Answer. ICRC President Kellenberger visited Washington in January
and discussed detention issues with Secretary Powell, Deputy Secretary
of Defense Wolfowitz and National Security Advisor Rice. Senior
administration officials meet with Kellenberger every time he visits
Washington, a reflection of our high regard for the International
Committee of the Red Cross. In response to a question from the
Secretary on detainees in Iraq, Kellenberger told the Secretary that
the ICRC had concerns about the treatment of detainees in Guantanamo,
Afghanistan and Iraq and mentioned that a report was being prepared on
Iraq. He did not mention specifics or ask for any specific action. The
ICRC provided its confidential report to CPA and U.S. military
authorities in Baghdad in February 2004, covering the organization's
visits to prisons in Iraq from March to November of 2003. The U.S.
Mission in Geneva obtained a copy of the report and transmitted it to
the Department on March 5, 2004. Secretary Powell received an internal
memorandum describing the allegations of the report on March 11, 2004.

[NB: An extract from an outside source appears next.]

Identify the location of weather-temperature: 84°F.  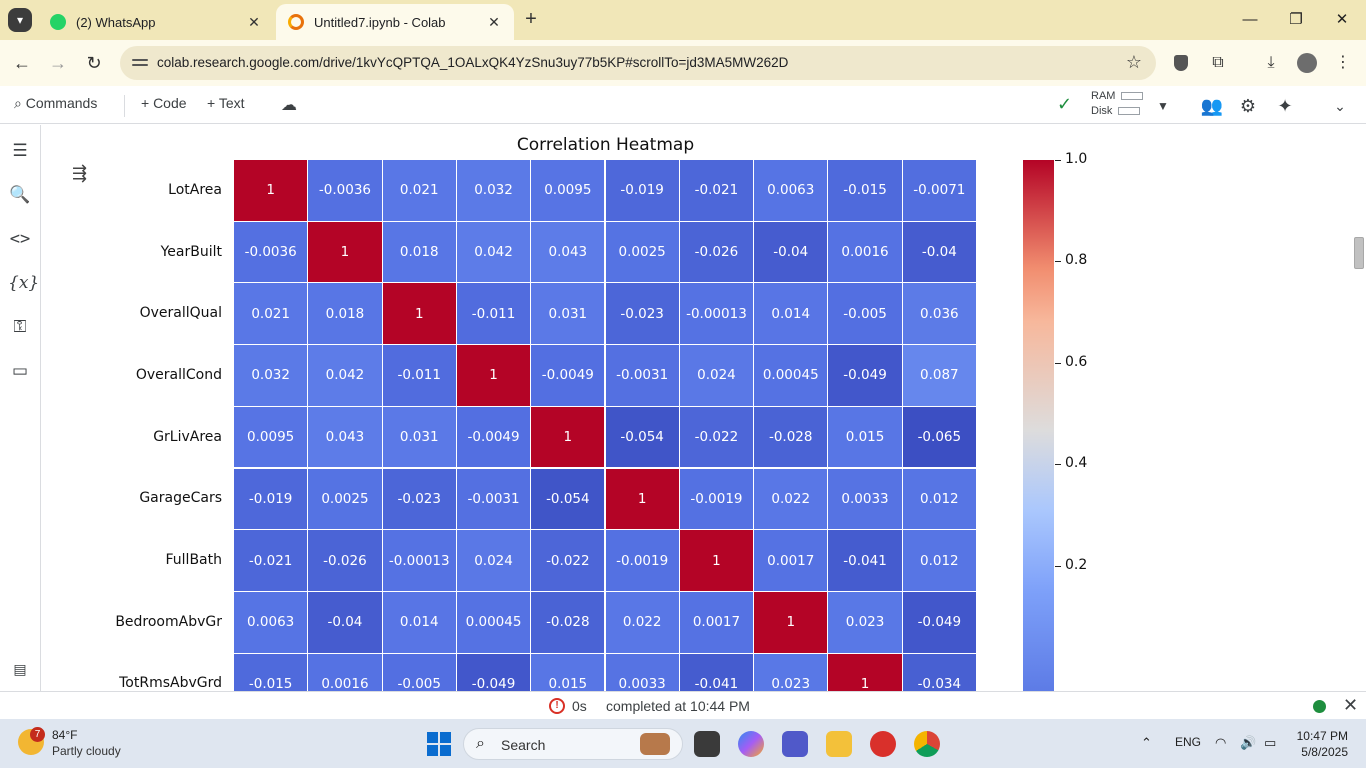
(65, 735).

He was also informed that serious investigations were taking place. The
system appeared to be working and we understood that issues were being
dealt with at the local level. Our colleagues in the ICRC also appeared
to share the view in late March and April, both in Washington and
Geneva, that the February Report was being taken seriously at the local
level and that steps were being taken locally to address the concerns
raised.
The Department of Defense and the Department of Justice are
conducting various investigations arising from the allegations of abuse
at Abu Ghraib prison and elsewhere. The Department of State has
maintained a regular dialogue with the ICRC and other international
organizations and NGOs at the working level regarding these issues;
Secretary Powell and others ensure that the concerns the ICRC raises
are carefully considered in interagency discussions.